There are at least two features of the weather likely to show up in news stories: temperature and rainfall. Under our assumption, either unusually cold or unusually hot weather, either unusually dry or unusually wet seasons, count as evidence for global warming. Casual evidence for global warming need not be, usually is not, global, nor need it concern an entire year. An unusually hot summer in Australia or North America makes the news, just as an unusually cold winter in Britain does.

So how many different chances are there, each year, to generate evidence in favor of global warming? We have two weather variables, each of which can go in two directions. We have winter, summer, spring, and fall in which it can happen—although stories about temperature in spring and fall will be less striking than winter or summer—and a single month might also generate its own story. For simplicity, let's say there are five relevant time periods in a year. For further simplicity, let's say there are twenty geographical regions sufficiently salient so that unusual weather in one of them will be noticed. Multiply it out and we have four hundred different opportunities each year for the weather to turn out—somewhere, sometime—in a way that will generate a news story seen as evidence in favor of global warming. Whether or not global warming is real and significant, weather is notoriously variable, so we can be pretty sure that some of those four hundred will happen, giving the casual observer reason to believe that global warming is affecting the weather.

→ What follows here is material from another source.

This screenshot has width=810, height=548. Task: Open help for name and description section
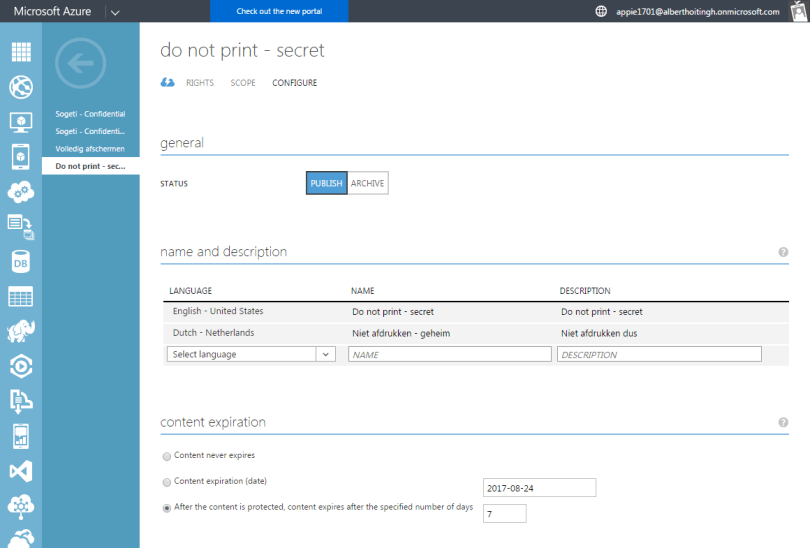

What about evidence in the other direction? Under our assumption, unusual weather in any direction counts as evidence in favor, so for evidence against we need usual weather. There are lots of opportunities for that too. But usual weather is not newsworthy—I don't remember any stories last winter, or the winter before, reporting that Britain was having about the usual amount of snow. The news media, for obvious reasons, filter in favor of the unusual, of man bites dog not dog bites man. If all unusual weather counts as evidence on one side of the argument, that side is going to look much stronger than it is.

The problem is not limited to this particular controversy. For an older and arguably more important example, consider religion. If a mother prays for the recovery of her dying child and the child recovers, everyone she knows and many people she doesn't know hear about it. If she prays and the dying child dies, that is likely to get much less attention. Death, after all, is what usually happens to dying people. In this case too, the evidence is filtered in favor of the unusual—and the unusual, in almost any direction, is going to look like evidence in favor,of religion, evidence that something beyond us is intervening.